Protect the Earth candidate pledges environmental action

Liz Kohman

Editor’s note: This profile is part of The Minnesota Daily’s continuing coverage of Minneapolis’ mayoral candidates.

The decor in Leslie Davis’ campaign headquarters reflects the environmental issues important to his campaign.

The former bar on the corner of Lyndale and Lowry where Davis set up camp is filled with environmental posters, newspaper clippings about Earth Protectors – Davis’ environmental organization – and protest signs about animal rights issues.

Davis has followed Minnesota politics since moving to the state in 1962 and plans to use the Minneapolis mayor position as a platform to expand the causes he has advocated for 19 years as founder of Earth Protectors.

Davis said the job of mayor requires two things: creating a budget and a vision for the city.

Davis said his budget would have less fat than the current one. His vision is a city where citizens respect each other, healthy behaviors and education prevent crime, and neighbors cooperate, he said.

Besides his experiences in community activism with Earth Protectors, Davis said raising a family, spending two years in the U.S. Army, five years working in his father’s New York clothing factory and 20 years working in marketing and trend analysis in the women’s clothing industry have provided him with the skills he needs to be mayor.

Stopping the lead poisoning of children tops Davis’ agenda.

Davis said lead poisoning in the inner city of Minneapolis causes brain damage in children. He said the issue is ignored because it happens in low-income areas and it’s expensive to clean up.

“We know where the lead is, we know what the problem is, and we would go house by house, block by block and begin the lead abatement efforts,” Davis said. “We would train a lot of the people we are now imprisoning to do the lead abatement.”

The lead cleanup program is one example of Davis’ crime prevention initiative.

His plan for crime prevention includes offering alternatives to criminal activity through education, training and mentoring programs and job placement services.

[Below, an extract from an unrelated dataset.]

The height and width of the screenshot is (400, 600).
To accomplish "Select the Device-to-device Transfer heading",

Davis said job training programs are not effective without added support from a mentor. He would create a professional mentoring department to help people who have been through training.

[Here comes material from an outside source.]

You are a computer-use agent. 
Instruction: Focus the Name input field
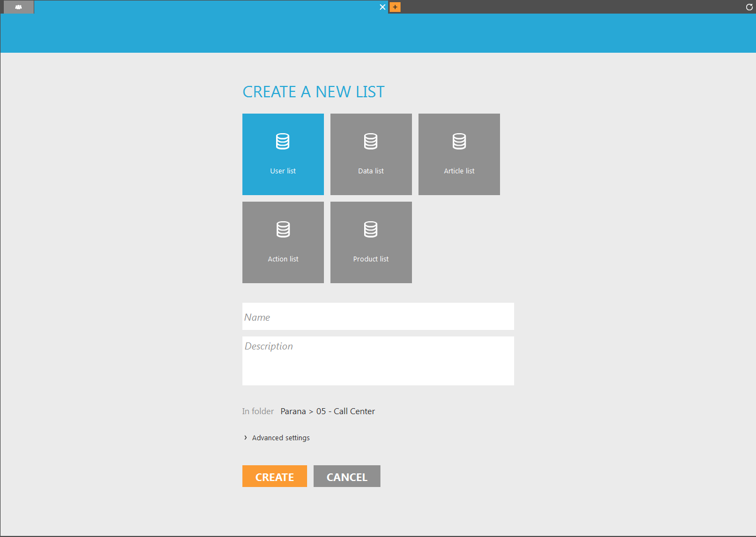(378, 317)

Davis said this department might replace the police department or even be the police department.

“I don’t want police going around with leather gloves and sunglasses on,” Davis said, arguing he doesn’t want police intimidating citizens.

He added police should receive awards for keeping peaceful beats and patrol in pairs on the street instead of in cars.

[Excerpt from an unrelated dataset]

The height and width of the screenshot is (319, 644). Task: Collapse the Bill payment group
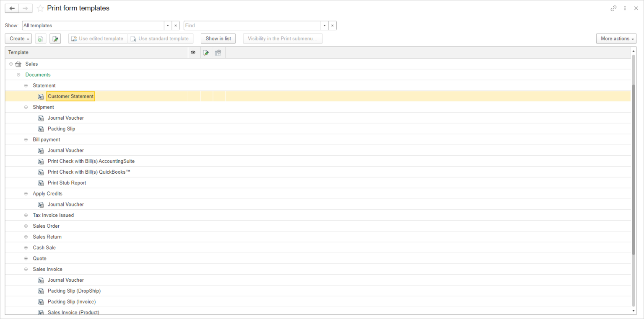pos(26,139)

Davis plans to fund his programs with grants, trimming fat from the current budget and the money saved from jailing fewer criminals.

Davis is also concerned with cancer-causing air pollution in downtown Minneapolis.

He said cars, trucks and buses stalled in traffic downtown create the pollution. He supports using more energy-efficient vehicles to reduce pollution.

Davis wants Minneapolis to follow Seattle’s example and support the Kyoto protocol – an international treaty limiting the amount of greenhouse gases emitted into the atmosphere.

Davis would like to implement energy conservation projects to increase efficiency in businesses and homes. He said this would save people money in the long run and create more jobs.

Although Davis has history as an environmental activist in the community, the Sierra Club chose to endorse mayoral candidate R.T. Rybak.

Scott Elkins, the state director of the Sierra Club, said Davis was not endorsed because he does not have a good shot at winning the election.

Davis has run for many different offices and has already announced a gubernatorial campaign for 2002.

Davis said he would be a good mayor because he is not a part of the political machine like other candidates, and he will be proactive.

“People will not support a big, overweight bureaucracy,” Davis said. “We’re going to work hard, we’re going to be lean and we’re going to do things for the people.”